■ Excerpt ■
——————————

Leonora Carrington
I have mentioned Leonora Carrington before, but while I was in Venice in July 2022, I was able to see more of her work at the Biennale and the Guggenheim Collection. I was drawn to her anthropomorphic figures and the atmosphere in her paintings. The figures helped me to recall my own propensity to draw hybrids. 
Dorothea Tanning
I found Dorothea Tanning's work in the same exhibits. Particularly, I was moved by her painting, 'The Magic Flower Game' which seems to capture a moment of agency before transformation. It was powerful in a quiet way that made me think about all the internal metamorphoses we go through. I attempted to capture this sense in the video I made. 
Paula Rego
Several of Paula Rego's larger pastel works were shown at the Biennale in Venice. I was struck by the way Rego portrayed women in different stages and situations – all of them silently telling a story. Their faces became irrelevant – their expressions and their roles stood out. I thought that all of those women in the works could have been one woman, and I suspect they were.  
Robert Heinecken
Heinecken's work 'Venus Mirrored' (1968) is a photo sculpture made with negatives layered inside glass. I was visually inspired by this work and the idea of layered bodies it presented. It suggested that if you look closely, there are several people inside one body.

——————————

■ What is asked ■
• 1. Write out the artist notes between "Robert Heinecken" and "inside one body.", inclusive.
• 2. In the artist notes, what material is Heinecken's 'Venus Mirrored' made from?
The data after the artist notes play no part in this exercise.

■ Dataset content ■
——————————

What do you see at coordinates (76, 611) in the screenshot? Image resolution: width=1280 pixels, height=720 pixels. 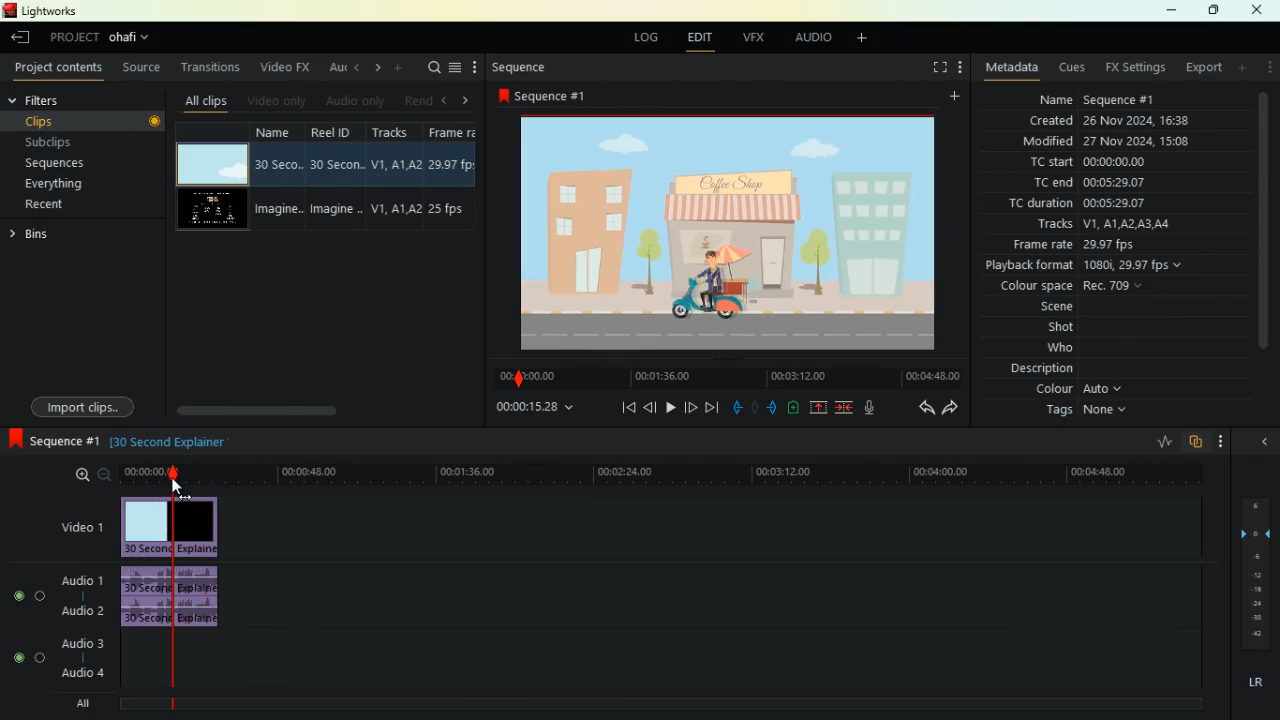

——————————

■ Exercise results ■
• 1.
Robert Heinecken
Heinecken's work 'Venus Mirrored' (1968) is a photo sculpture made with negatives layered inside glass. I was visually inspired by this work and the idea of layered bodies it presented. It suggested that if you look closely, there are several people inside one body.

• 2. Negatives layered inside glass.